» **PASSAGE PROVIDED**:

----

I see in vids of real racers that they turn in much earlier than I could without going off the track, and they throttle on much harder than I could without spinning, and to make that work they're making two or three pretty big corrections, which they were obviously planning all along.
"Real" racers have real race cars and they behave much differently than your average street car, or cars that have some modifications put in. It's different when they need to extract the last 1/10th of a second out of each corner to stay even with their competitor, vs. just driving fast on a track in a car without cages IMO.

Having said that. This stuff CAN NOT BE LEARNED without being properly taught, and it can not be learned overnight. What you see racers doing, if you try and do it with about a dozen events under your belt, you will surely spin out or crash. They're not doing it to "anticipate" spin or catch spins. They're doing it to ADD GRIP to the end that's losing it.

Imagine, let's say in a steady state, a skid pad maximum G achieved is 1.2 G on an entry level R-Comp. When you see a professional race car driver chop at the wheels, what he's essentially doing is, the tires have already reached the 1.2 G lateral load, and the ONLY way it can achieve more lateral acceleration, is by temporarily straightening out the tires...Basically alternating between say, 1.05 G and 1.4 G to average more than the 1.2 G steady state through the entire turn. A REALLY good driver will be able to use his or her car control skills to go FASTER, not merely to recover.

HAVING SAID THAT. These aren't the type of skills that you'll learn on your own, and they're certainly not skills you should attempt without at least some basic fundamentals down already. If you can't look and think 2-3 turns ahead, execute a consistent, nearly perfect line lap after lap at ANY SPEED, balance and steer your vehicle with both throttle and brake at will, comfortably use all the track within less than 1/2 tire width to the edge consistently, able to pick out the ideal line without the aide of someone in the passenger seat, AND be able to drive at least 1-1.5 car width from the ideal line at 95% of the lap time achieved driving the ideal line, then trying to learn to add grip through the hands to either end of the car would be like trying learn to dunk as a 4'9" midget.

To the OP: It is unfortunate, but I've found that most people have their big incident at the advanced intermediate level of driving, or anywhere from their 10th-15th day on track. This is usually the most dangerous part of any driver's development, they've gotten fast enough to keep up with guys who's got more skills, or cars that are faster, but not enough skills to gain any sort of "margin for error," and not enough experience to really know when you're in trouble. I got lucky, I had a massive spin at a track with a ton of run-off at my 5th event, where I was moved up to the "B" level for the first time. After that you certainly learn to respect your own limitations.

To anyone starting out or progressing through the sport, I highly recommend sprinkling in some additional training outside of the track, like doing indoor karting or autocross or car control clinics. I especially like indoor karting because the dynamics on a kart is like a car but multiplied 1,000x fold. All the vehicle dynamics, weight transfer, understeer and oversteer happen at a much faster pace with much smaller input. If you can manage a kart well, you can manage a car much easier. The biggest "growth spurt" for me as a driver was that one year where I was literally going to the kart track once a week after work, and doing auto-crosses 2-3 times a year, and took a wet skid pad event and literally spent close to an hour on a wet, slippery skidpad trying to keep the car going around in a nice, perpetual slide.

Lastly...If you learn only by crashing, then this is going to be a VERY expensive sport. You learn in this sport by having the right fundamentals and having your head screwed on straight. You only learn by crashing when you get to the professional ranks. Not saying none of us should ever crash...But I prefer to crash when it's someone else's car.

----

» **YOUR TASK**: Repeat the track-driving post word for word from "To anyone starting" up to and including "nice, perpetual slide.". The rows have no connection to the track-driving post.

----

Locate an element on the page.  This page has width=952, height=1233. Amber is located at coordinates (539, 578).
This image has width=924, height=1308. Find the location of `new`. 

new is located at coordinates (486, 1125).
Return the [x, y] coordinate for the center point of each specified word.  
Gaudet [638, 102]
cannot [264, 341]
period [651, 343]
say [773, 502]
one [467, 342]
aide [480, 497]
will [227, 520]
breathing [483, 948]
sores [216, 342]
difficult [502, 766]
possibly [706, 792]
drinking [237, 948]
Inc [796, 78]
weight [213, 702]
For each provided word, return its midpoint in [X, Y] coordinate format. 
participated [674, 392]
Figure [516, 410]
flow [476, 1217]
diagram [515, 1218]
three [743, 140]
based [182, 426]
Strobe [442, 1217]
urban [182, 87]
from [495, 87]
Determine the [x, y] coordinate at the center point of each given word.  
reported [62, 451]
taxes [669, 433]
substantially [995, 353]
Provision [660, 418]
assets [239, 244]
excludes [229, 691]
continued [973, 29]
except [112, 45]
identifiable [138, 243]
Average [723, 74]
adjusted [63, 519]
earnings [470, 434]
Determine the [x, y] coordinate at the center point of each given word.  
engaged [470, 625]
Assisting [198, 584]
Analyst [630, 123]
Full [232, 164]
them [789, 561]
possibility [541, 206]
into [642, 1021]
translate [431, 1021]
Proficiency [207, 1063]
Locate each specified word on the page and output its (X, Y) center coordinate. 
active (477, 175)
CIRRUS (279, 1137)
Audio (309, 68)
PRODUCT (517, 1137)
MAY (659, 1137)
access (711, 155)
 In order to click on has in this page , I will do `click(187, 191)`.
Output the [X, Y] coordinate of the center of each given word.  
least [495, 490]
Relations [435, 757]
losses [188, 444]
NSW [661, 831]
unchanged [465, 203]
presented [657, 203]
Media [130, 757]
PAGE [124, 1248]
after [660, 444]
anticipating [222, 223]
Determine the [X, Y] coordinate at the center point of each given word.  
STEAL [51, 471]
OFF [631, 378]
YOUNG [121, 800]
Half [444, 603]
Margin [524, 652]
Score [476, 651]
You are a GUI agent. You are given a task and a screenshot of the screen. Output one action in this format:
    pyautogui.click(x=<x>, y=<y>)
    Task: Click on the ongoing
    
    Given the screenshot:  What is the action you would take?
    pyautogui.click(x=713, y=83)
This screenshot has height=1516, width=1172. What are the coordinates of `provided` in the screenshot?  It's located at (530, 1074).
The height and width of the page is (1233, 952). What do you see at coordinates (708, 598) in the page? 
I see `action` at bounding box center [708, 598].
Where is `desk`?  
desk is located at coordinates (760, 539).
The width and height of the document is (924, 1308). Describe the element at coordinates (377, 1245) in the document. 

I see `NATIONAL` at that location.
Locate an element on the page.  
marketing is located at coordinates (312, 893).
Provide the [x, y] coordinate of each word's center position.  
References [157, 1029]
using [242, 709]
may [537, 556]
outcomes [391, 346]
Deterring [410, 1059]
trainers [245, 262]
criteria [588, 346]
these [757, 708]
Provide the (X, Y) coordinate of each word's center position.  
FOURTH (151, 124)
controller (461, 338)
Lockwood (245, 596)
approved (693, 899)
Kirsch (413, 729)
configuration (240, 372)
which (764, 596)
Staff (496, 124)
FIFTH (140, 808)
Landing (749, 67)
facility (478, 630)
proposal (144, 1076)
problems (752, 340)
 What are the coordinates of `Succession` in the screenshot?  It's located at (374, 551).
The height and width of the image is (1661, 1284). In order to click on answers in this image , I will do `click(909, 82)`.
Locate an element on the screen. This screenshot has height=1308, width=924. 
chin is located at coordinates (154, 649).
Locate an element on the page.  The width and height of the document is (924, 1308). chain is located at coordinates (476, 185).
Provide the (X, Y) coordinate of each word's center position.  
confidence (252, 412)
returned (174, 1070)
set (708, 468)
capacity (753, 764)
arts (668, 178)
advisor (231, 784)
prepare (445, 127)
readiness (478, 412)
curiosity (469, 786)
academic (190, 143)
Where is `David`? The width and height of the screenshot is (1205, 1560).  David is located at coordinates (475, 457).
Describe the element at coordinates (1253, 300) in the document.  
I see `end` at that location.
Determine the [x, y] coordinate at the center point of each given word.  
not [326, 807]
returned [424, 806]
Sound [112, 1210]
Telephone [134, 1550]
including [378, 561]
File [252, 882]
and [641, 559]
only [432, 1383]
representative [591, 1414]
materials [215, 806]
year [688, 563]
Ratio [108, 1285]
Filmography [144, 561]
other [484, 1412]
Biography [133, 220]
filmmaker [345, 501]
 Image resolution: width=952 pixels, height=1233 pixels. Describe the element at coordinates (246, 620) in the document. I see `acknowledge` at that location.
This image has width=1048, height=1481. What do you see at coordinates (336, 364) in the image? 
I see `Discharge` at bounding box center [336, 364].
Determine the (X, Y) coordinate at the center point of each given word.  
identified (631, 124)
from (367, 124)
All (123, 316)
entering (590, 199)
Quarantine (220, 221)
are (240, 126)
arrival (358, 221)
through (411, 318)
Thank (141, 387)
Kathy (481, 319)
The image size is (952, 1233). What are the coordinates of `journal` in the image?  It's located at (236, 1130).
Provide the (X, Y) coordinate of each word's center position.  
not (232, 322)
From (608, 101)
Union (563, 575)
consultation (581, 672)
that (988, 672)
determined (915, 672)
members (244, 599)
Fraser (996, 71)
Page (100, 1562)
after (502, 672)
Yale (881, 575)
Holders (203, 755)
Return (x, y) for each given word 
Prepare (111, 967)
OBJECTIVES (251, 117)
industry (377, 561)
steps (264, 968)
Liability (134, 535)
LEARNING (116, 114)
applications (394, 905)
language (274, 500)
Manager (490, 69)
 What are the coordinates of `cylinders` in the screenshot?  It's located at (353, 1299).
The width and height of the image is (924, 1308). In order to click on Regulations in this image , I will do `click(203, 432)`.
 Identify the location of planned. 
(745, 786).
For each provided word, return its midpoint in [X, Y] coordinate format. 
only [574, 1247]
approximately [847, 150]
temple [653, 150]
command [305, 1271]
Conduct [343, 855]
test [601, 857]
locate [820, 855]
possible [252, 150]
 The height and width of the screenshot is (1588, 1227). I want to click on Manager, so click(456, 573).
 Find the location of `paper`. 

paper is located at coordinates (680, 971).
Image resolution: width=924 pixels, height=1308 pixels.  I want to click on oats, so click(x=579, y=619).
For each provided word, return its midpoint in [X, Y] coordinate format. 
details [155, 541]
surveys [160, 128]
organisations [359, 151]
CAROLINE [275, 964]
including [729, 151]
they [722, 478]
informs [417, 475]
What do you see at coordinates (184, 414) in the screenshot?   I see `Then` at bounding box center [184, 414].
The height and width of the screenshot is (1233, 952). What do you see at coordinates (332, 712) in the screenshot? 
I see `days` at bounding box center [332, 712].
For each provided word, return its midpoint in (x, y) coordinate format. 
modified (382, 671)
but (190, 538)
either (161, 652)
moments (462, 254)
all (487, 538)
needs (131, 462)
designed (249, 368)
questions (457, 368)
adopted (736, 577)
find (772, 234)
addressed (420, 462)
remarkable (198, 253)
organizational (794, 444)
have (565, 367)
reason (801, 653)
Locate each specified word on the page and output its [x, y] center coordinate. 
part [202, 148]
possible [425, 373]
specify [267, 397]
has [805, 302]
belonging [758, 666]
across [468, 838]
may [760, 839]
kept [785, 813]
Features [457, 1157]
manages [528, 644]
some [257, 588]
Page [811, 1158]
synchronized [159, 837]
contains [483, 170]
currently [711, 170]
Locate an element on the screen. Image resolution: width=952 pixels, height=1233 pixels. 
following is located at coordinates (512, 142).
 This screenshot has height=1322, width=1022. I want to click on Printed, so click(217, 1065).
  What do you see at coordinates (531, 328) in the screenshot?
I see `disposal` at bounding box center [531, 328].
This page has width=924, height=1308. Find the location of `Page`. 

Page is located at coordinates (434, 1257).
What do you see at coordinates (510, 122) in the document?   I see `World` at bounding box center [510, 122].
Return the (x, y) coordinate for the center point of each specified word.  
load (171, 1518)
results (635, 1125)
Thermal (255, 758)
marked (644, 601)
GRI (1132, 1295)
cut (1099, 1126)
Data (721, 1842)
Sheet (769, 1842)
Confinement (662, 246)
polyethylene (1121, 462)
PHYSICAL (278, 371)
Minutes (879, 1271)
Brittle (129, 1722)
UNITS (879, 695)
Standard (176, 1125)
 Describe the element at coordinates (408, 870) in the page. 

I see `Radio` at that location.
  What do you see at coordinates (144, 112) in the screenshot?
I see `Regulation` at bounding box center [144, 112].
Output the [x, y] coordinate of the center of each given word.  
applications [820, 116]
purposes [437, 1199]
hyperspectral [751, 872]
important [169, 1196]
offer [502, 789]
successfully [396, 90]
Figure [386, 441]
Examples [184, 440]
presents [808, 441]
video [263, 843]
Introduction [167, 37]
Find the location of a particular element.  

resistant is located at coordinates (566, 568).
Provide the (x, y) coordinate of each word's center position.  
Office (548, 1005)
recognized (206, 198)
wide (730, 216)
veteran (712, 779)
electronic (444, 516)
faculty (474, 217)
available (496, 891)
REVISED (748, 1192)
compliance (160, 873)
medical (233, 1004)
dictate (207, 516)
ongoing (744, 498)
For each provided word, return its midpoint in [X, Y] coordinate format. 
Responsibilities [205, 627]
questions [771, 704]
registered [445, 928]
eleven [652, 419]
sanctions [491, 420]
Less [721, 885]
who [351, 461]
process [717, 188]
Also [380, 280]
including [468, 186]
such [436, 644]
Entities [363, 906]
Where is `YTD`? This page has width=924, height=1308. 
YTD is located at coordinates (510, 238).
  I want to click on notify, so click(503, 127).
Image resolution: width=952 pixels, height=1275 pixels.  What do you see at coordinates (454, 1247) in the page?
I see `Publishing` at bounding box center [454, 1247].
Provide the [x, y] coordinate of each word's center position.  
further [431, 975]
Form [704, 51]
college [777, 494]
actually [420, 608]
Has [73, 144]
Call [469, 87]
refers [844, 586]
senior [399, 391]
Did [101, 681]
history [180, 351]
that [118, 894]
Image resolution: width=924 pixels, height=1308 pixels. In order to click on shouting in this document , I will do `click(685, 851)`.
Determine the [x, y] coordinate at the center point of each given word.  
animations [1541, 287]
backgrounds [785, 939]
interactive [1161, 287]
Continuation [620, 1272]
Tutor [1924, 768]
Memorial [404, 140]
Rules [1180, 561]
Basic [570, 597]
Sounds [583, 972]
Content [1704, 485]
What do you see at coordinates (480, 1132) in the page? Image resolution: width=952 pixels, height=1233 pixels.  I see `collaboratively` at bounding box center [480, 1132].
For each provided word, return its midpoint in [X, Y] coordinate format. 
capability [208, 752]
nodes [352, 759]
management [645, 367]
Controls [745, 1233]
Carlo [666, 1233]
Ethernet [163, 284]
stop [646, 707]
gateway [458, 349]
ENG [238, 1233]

----

» **REPLY TO THE TASK**:
To anyone starting out or progressing through the sport, I highly recommend sprinkling in some additional training outside of the track, like doing indoor karting or autocross or car control clinics. I especially like indoor karting because the dynamics on a kart is like a car but multiplied 1,000x fold. All the vehicle dynamics, weight transfer, understeer and oversteer happen at a much faster pace with much smaller input. If you can manage a kart well, you can manage a car much easier. The biggest "growth spurt" for me as a driver was that one year where I was literally going to the kart track once a week after work, and doing auto-crosses 2-3 times a year, and took a wet skid pad event and literally spent close to an hour on a wet, slippery skidpad trying to keep the car going around in a nice, perpetual slide.